A panel of three diplomats has been named at the World Trade Organization to hear the complaints from Canada and Mexico over the U.S. government’s mandatory country-of-origin labelling (COOL) on grocery stores’ meat and produce.
The WTO on Monday named Christian Haberli, a Swiss diplomat who has sat on several WTO dispute settlement panels and currently works for Bern University’s World Trade Institute, to chair the panel.
Manzoor Ahmad, Pakistan’s ambassador to the WTO, and Joao Magalhaes, a WTO staffer turned trade consultant, will also sit on the panel hearing Canada’s case.
The panel’s appointment follows requests April 30 from both Canada and Mexico for the WTO to appoint panelists to look into whether these new U.S. labelling requirements were a violation of international trade laws.
According to a WTO notice Tuesday, Argentina, Australia, Brazil, China, Colombia, the European Union, Guatemala, India, Japan, Korea, New Zealand, Peru and Taiwan have reserved their rights to take part in the panel proceedings as third parties.
The WTO’s notice Tuesday didn’t give a specific date, but panel hearings are expected to begin “later this year,” the Canadian Pork Council said in a separate release Thursday.

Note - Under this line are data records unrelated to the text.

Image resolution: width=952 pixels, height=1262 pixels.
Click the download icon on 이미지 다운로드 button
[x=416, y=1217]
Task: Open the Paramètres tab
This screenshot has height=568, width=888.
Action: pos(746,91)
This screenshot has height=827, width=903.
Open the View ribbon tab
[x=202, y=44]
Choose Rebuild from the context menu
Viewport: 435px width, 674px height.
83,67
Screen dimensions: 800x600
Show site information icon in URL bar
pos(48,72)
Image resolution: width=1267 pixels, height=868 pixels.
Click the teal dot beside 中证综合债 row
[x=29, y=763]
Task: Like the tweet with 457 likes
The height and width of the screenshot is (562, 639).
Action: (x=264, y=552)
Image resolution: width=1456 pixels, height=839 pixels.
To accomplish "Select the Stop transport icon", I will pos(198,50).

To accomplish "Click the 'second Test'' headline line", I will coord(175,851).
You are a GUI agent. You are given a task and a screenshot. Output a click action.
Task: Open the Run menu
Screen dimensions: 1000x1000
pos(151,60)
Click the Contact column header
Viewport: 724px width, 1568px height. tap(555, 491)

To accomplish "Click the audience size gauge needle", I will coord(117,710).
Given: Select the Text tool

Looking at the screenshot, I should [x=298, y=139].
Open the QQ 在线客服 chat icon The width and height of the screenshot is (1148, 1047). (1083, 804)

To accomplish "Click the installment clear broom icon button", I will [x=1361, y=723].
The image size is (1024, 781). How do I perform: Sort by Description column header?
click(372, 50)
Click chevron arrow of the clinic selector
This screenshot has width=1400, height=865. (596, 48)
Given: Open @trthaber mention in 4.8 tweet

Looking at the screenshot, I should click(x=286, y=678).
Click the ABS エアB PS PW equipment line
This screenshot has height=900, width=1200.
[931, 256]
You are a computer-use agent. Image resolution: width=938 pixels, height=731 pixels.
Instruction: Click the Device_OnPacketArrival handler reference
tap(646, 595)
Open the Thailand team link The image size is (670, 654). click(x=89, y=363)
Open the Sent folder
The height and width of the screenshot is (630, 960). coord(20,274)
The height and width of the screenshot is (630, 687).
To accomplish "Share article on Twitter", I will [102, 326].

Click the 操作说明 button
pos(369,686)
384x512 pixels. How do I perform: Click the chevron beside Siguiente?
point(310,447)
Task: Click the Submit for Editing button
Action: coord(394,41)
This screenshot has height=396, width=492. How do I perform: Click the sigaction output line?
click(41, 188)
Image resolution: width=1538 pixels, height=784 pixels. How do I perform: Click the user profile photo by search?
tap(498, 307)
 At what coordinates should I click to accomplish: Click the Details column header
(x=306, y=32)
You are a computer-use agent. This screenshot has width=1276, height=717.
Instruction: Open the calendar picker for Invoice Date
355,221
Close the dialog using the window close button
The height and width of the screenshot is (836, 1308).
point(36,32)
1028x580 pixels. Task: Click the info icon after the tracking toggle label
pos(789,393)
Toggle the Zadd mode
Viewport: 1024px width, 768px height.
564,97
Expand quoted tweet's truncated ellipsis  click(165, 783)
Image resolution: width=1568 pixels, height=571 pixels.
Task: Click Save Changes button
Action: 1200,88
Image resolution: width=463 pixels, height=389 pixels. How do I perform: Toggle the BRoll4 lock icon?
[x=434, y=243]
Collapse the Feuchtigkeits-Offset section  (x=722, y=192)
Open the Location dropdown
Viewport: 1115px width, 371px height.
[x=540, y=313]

Launched in September 2008, mandatory COOL requires U.S. retailers, such as full-line grocery stores, supermarkets and club warehouse stores, to notify their customers through labelling the source of foods such as muscle-cut and ground meats from beef, veal, pork, lamb, goat or chicken; wild or farm-raised fish or shellfish; ginseng; fresh or frozen fruits or vegetables; peanuts, pecans, or macadamia nuts.
Canada and Mexico plan to oppose COOL at the WTO panel as a violation of international trade laws, contending that the law restricts market access and constitutes a technical barrier.
“Forcing U.S. pork processors to segregate Canadian animals and meat imposes unnecessary costs in an already difficult market with little benefit to the American consumer,” Alberta hog farmer Jurgen Preugschas, chair of the Canadian Pork Council, said Thursday.
Furthermore, the council said, the Canadian government has already given the U.S. “ample opportunity” to amend the COOL requirements to reflect the “highly integrated nature” of the hog and pork industries in North America.
“We are grateful that the government has taken action on the matter and that farmers are now a step closer to a decision in the dispute,” Laurent Pellerin, president of the Canadian Federation of Agriculture, said in a separate release Friday.